Given records =>

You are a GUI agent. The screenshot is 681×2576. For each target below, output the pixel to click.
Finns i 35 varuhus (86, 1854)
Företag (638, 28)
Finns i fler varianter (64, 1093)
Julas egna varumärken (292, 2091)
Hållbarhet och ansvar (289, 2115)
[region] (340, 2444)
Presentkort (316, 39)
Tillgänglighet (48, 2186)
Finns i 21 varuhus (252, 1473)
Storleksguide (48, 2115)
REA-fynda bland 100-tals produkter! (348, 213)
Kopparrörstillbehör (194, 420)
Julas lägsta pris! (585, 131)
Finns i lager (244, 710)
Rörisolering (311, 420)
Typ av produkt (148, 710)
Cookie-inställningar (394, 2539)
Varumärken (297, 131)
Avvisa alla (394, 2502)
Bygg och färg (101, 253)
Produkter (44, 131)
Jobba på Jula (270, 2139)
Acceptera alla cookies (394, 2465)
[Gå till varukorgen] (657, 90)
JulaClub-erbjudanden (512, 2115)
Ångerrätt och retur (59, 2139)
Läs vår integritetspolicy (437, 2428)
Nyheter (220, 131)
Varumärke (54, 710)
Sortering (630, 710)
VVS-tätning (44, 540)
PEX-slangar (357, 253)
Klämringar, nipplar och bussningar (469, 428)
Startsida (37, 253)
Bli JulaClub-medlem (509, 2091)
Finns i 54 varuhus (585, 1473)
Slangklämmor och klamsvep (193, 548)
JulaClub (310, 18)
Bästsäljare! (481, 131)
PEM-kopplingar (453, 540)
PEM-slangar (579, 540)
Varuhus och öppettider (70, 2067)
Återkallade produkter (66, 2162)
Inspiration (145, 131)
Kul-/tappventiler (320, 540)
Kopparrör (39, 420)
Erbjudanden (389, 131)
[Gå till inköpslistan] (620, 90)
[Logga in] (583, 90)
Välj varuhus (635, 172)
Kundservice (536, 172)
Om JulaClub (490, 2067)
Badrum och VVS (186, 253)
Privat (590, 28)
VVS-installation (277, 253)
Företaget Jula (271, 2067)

What this task involves => The whole listing above needs to be reproduced exactly.

Completed exercise =>
You are a GUI agent. The screenshot is 681×2576. For each target below, output the pixel to click.
Finns i 35 varuhus (86, 1854)
Företag (638, 28)
Finns i fler varianter (64, 1093)
Julas egna varumärken (292, 2091)
Hållbarhet och ansvar (289, 2115)
[region] (340, 2444)
Presentkort (316, 39)
Tillgänglighet (48, 2186)
Finns i 21 varuhus (252, 1473)
Storleksguide (48, 2115)
REA-fynda bland 100-tals produkter! (348, 213)
Kopparrörstillbehör (194, 420)
Julas lägsta pris! (585, 131)
Finns i lager (244, 710)
Rörisolering (311, 420)
Typ av produkt (148, 710)
Cookie-inställningar (394, 2539)
Varumärken (297, 131)
Avvisa alla (394, 2502)
Bygg och färg (101, 253)
Produkter (44, 131)
Jobba på Jula (270, 2139)
Acceptera alla cookies (394, 2465)
[Gå till varukorgen] (657, 90)
JulaClub-erbjudanden (512, 2115)
Ångerrätt och retur (59, 2139)
Läs vår integritetspolicy (437, 2428)
Nyheter (220, 131)
Varumärke (54, 710)
Sortering (630, 710)
VVS-tätning (44, 540)
PEX-slangar (357, 253)
Klämringar, nipplar och bussningar (469, 428)
Startsida (37, 253)
Bli JulaClub-medlem (509, 2091)
Finns i 54 varuhus (585, 1473)
Slangklämmor och klamsvep (193, 548)
JulaClub (310, 18)
Bästsäljare! (481, 131)
PEM-kopplingar (453, 540)
PEM-slangar (579, 540)
Varuhus och öppettider (70, 2067)
Återkallade produkter (66, 2162)
Inspiration (145, 131)
Kul-/tappventiler (320, 540)
Kopparrör (39, 420)
Erbjudanden (389, 131)
[Gå till inköpslistan] (620, 90)
[Logga in] (583, 90)
Välj varuhus (635, 172)
Kundservice (536, 172)
Om JulaClub (490, 2067)
Badrum och VVS (186, 253)
Privat (590, 28)
VVS-installation (277, 253)
Företaget Jula (271, 2067)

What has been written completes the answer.